>> START Given entries

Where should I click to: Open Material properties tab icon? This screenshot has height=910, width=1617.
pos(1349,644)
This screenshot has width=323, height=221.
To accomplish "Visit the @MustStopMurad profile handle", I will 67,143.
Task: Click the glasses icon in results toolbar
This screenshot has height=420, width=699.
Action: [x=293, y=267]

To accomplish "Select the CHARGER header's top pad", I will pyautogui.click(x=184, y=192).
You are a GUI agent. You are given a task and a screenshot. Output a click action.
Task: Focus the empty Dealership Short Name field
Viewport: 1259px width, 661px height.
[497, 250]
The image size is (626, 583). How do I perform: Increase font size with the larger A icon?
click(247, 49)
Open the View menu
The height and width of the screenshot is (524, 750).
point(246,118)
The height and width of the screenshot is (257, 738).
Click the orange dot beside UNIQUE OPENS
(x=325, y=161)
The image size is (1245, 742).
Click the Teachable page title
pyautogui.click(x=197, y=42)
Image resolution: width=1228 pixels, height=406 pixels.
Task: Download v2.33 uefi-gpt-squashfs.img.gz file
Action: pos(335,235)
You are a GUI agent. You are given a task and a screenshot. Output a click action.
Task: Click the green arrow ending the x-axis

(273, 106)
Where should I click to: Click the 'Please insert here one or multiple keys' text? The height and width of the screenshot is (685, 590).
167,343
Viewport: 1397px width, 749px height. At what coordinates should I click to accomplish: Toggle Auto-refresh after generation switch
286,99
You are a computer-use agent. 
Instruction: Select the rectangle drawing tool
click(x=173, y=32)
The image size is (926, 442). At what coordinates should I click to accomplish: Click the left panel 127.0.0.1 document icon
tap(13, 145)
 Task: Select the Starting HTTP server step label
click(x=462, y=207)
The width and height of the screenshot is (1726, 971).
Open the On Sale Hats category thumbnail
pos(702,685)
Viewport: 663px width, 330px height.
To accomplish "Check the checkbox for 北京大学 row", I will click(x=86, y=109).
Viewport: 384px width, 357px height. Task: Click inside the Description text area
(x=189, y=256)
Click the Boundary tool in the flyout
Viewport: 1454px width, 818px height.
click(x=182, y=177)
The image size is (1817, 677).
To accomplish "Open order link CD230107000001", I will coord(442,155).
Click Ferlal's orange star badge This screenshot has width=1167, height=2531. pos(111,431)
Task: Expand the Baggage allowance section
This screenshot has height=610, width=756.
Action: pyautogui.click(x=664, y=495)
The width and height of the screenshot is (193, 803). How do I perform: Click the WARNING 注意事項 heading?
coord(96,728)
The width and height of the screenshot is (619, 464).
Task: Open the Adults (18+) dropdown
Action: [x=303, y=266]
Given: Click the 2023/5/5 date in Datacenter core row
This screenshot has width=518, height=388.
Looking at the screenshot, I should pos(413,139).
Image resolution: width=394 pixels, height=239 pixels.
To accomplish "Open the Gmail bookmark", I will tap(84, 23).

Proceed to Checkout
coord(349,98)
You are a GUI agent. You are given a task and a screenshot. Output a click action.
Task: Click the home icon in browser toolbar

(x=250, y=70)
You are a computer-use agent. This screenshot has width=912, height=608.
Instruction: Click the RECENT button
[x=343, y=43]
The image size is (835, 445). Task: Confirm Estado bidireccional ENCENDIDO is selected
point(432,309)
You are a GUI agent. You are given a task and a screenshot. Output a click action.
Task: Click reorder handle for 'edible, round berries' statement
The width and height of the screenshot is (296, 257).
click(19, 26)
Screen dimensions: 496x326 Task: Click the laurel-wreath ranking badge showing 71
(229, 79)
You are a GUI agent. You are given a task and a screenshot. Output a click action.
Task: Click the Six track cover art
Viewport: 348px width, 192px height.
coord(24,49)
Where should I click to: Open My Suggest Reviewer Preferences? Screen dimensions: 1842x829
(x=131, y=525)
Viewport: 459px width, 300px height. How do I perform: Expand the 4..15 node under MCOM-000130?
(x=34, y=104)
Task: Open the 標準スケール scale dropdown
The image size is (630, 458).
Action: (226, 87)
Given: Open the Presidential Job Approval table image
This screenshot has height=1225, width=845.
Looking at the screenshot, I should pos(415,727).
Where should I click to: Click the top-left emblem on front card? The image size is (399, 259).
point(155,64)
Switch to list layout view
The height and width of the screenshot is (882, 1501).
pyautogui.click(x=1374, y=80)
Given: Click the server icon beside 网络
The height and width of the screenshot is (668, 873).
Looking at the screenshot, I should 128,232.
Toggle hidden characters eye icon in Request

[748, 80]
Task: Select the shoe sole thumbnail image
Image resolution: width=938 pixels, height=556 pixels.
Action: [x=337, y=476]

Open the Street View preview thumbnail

>> END Given entries

Rewrite the lines above, replacing "thumbnail" with "tile" wherever it appears and leaving everything else unchanged.

== Answer to this problem ==
Where should I click to: Open Material properties tab icon? This screenshot has height=910, width=1617.
pos(1349,644)
This screenshot has width=323, height=221.
To accomplish "Visit the @MustStopMurad profile handle", I will 67,143.
Task: Click the glasses icon in results toolbar
This screenshot has height=420, width=699.
Action: [x=293, y=267]

To accomplish "Select the CHARGER header's top pad", I will pyautogui.click(x=184, y=192).
You are a GUI agent. You are given a task and a screenshot. Output a click action.
Task: Focus the empty Dealership Short Name field
Viewport: 1259px width, 661px height.
[497, 250]
The image size is (626, 583). How do I perform: Increase font size with the larger A icon?
click(247, 49)
Open the View menu
The height and width of the screenshot is (524, 750).
point(246,118)
The height and width of the screenshot is (257, 738).
Click the orange dot beside UNIQUE OPENS
(x=325, y=161)
The image size is (1245, 742).
Click the Teachable page title
pyautogui.click(x=197, y=42)
Image resolution: width=1228 pixels, height=406 pixels.
Task: Download v2.33 uefi-gpt-squashfs.img.gz file
Action: pos(335,235)
You are a GUI agent. You are given a task and a screenshot. Output a click action.
Task: Click the green arrow ending the x-axis

(273, 106)
Where should I click to: Click the 'Please insert here one or multiple keys' text? The height and width of the screenshot is (685, 590).
167,343
Viewport: 1397px width, 749px height. At what coordinates should I click to accomplish: Toggle Auto-refresh after generation switch
286,99
You are a computer-use agent. 
Instruction: Select the rectangle drawing tool
click(x=173, y=32)
The image size is (926, 442). At what coordinates should I click to accomplish: Click the left panel 127.0.0.1 document icon
tap(13, 145)
 Task: Select the Starting HTTP server step label
click(x=462, y=207)
The width and height of the screenshot is (1726, 971).
Open the On Sale Hats category tile
pos(702,685)
Viewport: 663px width, 330px height.
To accomplish "Check the checkbox for 北京大学 row", I will click(x=86, y=109).
Viewport: 384px width, 357px height. Task: Click inside the Description text area
(x=189, y=256)
Click the Boundary tool in the flyout
Viewport: 1454px width, 818px height.
click(x=182, y=177)
The image size is (1817, 677).
To accomplish "Open order link CD230107000001", I will coord(442,155).
Click Ferlal's orange star badge This screenshot has width=1167, height=2531. pos(111,431)
Task: Expand the Baggage allowance section
This screenshot has height=610, width=756.
Action: pyautogui.click(x=664, y=495)
The width and height of the screenshot is (193, 803). How do I perform: Click the WARNING 注意事項 heading?
coord(96,728)
The width and height of the screenshot is (619, 464).
Task: Open the Adults (18+) dropdown
Action: [x=303, y=266]
Given: Click the 2023/5/5 date in Datacenter core row
This screenshot has width=518, height=388.
Looking at the screenshot, I should pos(413,139).
Image resolution: width=394 pixels, height=239 pixels.
To accomplish "Open the Gmail bookmark", I will tap(84, 23).

Proceed to Checkout
coord(349,98)
You are a GUI agent. You are given a task and a screenshot. Output a click action.
Task: Click the home icon in browser toolbar

(x=250, y=70)
You are a computer-use agent. This screenshot has width=912, height=608.
Instruction: Click the RECENT button
[x=343, y=43]
The image size is (835, 445). Task: Confirm Estado bidireccional ENCENDIDO is selected
point(432,309)
You are a GUI agent. You are given a task and a screenshot. Output a click action.
Task: Click reorder handle for 'edible, round berries' statement
The width and height of the screenshot is (296, 257).
click(19, 26)
Screen dimensions: 496x326 Task: Click the laurel-wreath ranking badge showing 71
(229, 79)
You are a GUI agent. You are given a task and a screenshot. Output a click action.
Task: Click the Six track cover art
Viewport: 348px width, 192px height.
coord(24,49)
Where should I click to: Open My Suggest Reviewer Preferences? Screen dimensions: 1842x829
(x=131, y=525)
Viewport: 459px width, 300px height. How do I perform: Expand the 4..15 node under MCOM-000130?
(x=34, y=104)
Task: Open the 標準スケール scale dropdown
The image size is (630, 458).
Action: (226, 87)
Given: Open the Presidential Job Approval table image
This screenshot has height=1225, width=845.
Looking at the screenshot, I should pos(415,727).
Where should I click to: Click the top-left emblem on front card? The image size is (399, 259).
point(155,64)
Switch to list layout view
The height and width of the screenshot is (882, 1501).
pyautogui.click(x=1374, y=80)
Given: Click the server icon beside 网络
The height and width of the screenshot is (668, 873).
Looking at the screenshot, I should 128,232.
Toggle hidden characters eye icon in Request

[748, 80]
Task: Select the shoe sole tile image
Image resolution: width=938 pixels, height=556 pixels.
Action: [x=337, y=476]

Open the Street View preview tile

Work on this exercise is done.